To his divorced wife and estranged 17-year-old daughter, Bryan Mills is Mr. Worry Wart. Propose an idyllic summer vacation in Paris for the little miss and all he can do is whine about the risk and worry that "you have no idea what the world is like." Telling him not to fret, he says, is "like telling water not to be wet." It turns out, however, that Bryan Mills has his reasons.
For, in a plot that threatens to put a serious dent in the French tourism industry, no sooner does that daughter set foot in the City of Light than she gets kidnapped by the most ruthless gang of Albanian white slavers the world has seen. And would you believe the only person who has the skills and the moxie to have even a chance of bringing her back alive is her disregarded dad?
This at least is the premise of "Taken," a brisk and violent action programmer that can't help being unintentionally silly at times. It's the English-language product of French director Pierre Morel ("District B13") and French producer-screenwriter Luc Besson and his American co-writer Robert Mark Kamen, and it benefits as much as it can from having Irish actor Liam Neeson in the starring role.

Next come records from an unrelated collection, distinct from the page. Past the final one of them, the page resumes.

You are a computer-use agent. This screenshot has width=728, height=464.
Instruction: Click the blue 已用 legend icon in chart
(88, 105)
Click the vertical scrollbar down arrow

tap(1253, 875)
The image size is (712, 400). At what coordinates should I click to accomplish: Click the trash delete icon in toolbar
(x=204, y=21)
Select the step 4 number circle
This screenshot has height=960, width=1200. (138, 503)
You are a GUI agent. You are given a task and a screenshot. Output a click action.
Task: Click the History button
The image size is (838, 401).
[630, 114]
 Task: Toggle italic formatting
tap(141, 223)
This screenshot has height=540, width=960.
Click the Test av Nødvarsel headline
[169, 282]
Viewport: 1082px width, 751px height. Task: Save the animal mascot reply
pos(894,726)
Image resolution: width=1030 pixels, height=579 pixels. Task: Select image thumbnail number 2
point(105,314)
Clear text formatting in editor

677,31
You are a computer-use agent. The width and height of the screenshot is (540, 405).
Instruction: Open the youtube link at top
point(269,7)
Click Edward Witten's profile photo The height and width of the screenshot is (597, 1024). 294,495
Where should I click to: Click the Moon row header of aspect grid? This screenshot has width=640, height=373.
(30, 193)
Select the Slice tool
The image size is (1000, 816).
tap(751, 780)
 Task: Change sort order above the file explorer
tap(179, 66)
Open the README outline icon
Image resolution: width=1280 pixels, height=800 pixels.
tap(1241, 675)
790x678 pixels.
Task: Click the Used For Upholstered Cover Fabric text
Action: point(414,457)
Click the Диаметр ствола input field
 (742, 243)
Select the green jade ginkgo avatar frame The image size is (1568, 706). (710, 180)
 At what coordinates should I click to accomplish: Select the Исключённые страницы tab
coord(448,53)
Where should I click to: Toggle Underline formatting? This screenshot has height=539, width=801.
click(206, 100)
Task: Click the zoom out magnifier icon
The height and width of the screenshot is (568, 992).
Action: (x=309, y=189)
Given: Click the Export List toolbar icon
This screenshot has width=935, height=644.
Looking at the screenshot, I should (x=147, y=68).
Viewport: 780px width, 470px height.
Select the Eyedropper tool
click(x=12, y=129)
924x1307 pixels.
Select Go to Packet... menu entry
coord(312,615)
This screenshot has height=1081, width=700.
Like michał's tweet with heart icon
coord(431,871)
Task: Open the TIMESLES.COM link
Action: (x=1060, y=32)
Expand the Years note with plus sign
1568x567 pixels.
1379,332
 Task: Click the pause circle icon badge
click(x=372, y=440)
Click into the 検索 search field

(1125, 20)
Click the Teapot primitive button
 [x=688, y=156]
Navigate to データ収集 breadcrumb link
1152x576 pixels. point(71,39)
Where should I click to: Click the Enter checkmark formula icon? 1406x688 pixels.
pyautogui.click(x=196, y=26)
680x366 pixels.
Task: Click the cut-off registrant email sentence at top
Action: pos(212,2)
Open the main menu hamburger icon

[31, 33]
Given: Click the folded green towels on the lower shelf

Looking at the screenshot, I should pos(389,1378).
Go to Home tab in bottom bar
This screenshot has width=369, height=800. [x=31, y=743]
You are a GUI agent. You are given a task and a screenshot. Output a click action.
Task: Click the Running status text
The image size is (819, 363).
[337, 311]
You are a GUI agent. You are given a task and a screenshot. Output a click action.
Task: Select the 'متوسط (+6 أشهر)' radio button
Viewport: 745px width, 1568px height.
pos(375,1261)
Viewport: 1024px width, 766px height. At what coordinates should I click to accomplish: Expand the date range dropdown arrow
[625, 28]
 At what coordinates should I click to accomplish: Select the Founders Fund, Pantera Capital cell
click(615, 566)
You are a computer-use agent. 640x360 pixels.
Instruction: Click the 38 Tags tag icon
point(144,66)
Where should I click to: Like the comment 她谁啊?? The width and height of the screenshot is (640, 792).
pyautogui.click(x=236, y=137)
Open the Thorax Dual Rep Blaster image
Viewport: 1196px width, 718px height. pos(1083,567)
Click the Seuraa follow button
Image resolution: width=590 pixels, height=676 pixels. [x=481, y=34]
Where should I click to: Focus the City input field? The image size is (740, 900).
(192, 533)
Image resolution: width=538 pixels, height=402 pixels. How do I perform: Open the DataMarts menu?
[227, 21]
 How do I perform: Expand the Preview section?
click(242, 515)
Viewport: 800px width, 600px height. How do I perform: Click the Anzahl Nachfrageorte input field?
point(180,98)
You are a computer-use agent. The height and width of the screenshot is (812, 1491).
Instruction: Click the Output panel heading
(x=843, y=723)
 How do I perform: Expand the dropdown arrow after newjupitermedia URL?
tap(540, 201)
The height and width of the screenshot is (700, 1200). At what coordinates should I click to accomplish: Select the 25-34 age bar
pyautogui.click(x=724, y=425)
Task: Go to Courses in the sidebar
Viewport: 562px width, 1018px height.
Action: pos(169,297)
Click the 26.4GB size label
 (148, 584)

Neeson's Mills is a former CIA agent whose job was so deep into black ops that the closest he can come to describing it is saying he was "a preventer," someone who "prevented bad things from happening." Not as good as being "the decider," but close.
Mills is retired now, spending lonely nights consuming takeout Chinese food, because he wants to make up for years of career-enforced separation by getting closer to daughter Kim (Maggie Grace), who now lives with mother Lenore (Famke Janssen) and Lenore's wealthy new husband, a typically bloated L.A. plutocrat. Think of a clean and sober version of "The Wrestler's" Randy "The Ram" Robinson and you'll get the general idea of what's going on.
But as Mills himself says, "I'm retired, not dead," and when Kim and a friend get abducted by those amoral Albanians, he springs into action, letting the kidnappers know that he has "a very particular set of skills acquired over a very long career in the shadows, skills that make me a nightmare for people like you. . . . I will look for you, I will find you. And I will kill you." In that order.
Obviously, "Taken" is not the kind of action film to spend much time worrying about its pedestrian script or largely indifferent acting, so it's fortunate to have Neeson in the starring role.